When I was safely out of the water, I decided I would never, ever, ever again agree to feed someone's pet deadly-poisonous crustaceans at the bottom of a well. Shaken, I started to walk--I don't know where--home?

In dreams, I am almost always somewhere that I don't live--on vacation, or on a business trip, or at camp, or fleeing a war zone. I am often some kind of fugitive, or on some kind of mission, or both. Rarely in a dream do I sigh and think, well, my errands for the day are done; I'll just go home.

But in this dream, after successfully feeding the toxic crustaceans*, I was walking along one of those outdoor hallways that apartment buildings in warm climates tend to have. Out of the corner of my eye, I saw movement, and when I turned, I saw Miss Laura Van Holt (of The Famous Chronicles) whom I know via my dear friend Mayumi, washing the outside wall of her 30th-floor apartment. She was standing on one of those ladders like they have outside water towers, comprised entirely of metal rungs stuck into the side of the building. I called to her, "Laura! Honey, what are you doing?" (It is only in dreams, mostly in dreams that occur after I visit places like Tampa, that I ever call people "Honey" in a Southern accent.)

"Washing my wall," Laura said. "I figured, why pay someone to do something I could do myself?"

"But you don't have a harness, or a net, or anything!"

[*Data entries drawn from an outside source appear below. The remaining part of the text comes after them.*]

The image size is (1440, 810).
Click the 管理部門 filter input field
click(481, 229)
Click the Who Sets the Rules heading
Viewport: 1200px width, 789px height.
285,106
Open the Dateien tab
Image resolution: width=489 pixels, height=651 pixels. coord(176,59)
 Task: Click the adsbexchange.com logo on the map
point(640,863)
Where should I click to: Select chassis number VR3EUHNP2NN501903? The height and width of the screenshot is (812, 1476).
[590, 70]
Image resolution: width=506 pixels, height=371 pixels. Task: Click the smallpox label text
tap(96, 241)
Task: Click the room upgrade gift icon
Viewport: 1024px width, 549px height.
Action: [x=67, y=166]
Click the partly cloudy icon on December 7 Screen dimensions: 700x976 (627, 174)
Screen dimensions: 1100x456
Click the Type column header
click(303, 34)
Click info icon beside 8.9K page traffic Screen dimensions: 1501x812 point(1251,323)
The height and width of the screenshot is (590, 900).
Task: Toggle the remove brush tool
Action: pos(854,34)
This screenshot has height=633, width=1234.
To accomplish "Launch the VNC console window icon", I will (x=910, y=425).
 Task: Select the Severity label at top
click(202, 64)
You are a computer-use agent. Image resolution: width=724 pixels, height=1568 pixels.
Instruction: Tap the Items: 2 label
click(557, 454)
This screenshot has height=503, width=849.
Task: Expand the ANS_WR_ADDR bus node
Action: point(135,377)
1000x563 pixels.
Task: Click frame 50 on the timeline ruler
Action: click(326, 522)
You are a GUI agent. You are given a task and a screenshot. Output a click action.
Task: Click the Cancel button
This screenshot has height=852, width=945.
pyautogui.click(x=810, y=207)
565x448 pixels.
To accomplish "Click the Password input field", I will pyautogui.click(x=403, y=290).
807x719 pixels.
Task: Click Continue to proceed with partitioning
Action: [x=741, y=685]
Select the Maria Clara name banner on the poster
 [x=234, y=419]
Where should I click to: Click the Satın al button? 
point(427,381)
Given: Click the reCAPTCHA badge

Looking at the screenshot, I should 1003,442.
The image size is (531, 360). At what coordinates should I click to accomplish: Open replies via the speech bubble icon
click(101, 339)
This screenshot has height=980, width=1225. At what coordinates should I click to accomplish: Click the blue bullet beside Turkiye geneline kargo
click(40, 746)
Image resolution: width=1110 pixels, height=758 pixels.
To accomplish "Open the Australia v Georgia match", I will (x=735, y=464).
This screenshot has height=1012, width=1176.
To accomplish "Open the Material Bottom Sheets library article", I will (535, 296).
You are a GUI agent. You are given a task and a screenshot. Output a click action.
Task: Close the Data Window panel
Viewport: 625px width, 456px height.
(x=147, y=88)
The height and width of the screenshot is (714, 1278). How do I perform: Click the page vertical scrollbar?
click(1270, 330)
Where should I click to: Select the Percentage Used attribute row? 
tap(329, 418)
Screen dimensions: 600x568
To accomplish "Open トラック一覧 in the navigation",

"Well," she pointed out, "that's only a problem if I let go of the ladder."

I considered calling Mayumi to tell her that her friend was acting crazy, but then I wondered if maybe it was me being crazy, or paranoid, or hypervigilant. After all, I'd just voluntarily slipped underwater into a narrow space filled with deadly shrimps, or something, after watching my friend do exactly the same thing. Maybe, I pondered in my dream, that is just what life is--all of it is always at stake, everything is loaded with risk, every step you take is as precarious as the steps my friend balanced on thirty stories above the ground; every breath you take is as crucial, as potentially ultimate, as the one I took before diving into the well.


*Band name!

1 comment:

Jennica Goo said...

=) I really like your interpretation of it. There's a lot of truth in that. But even more so, I'd like to point out that you aren't shying away from taking these risks. which means you are living your life, which is an awesome thing.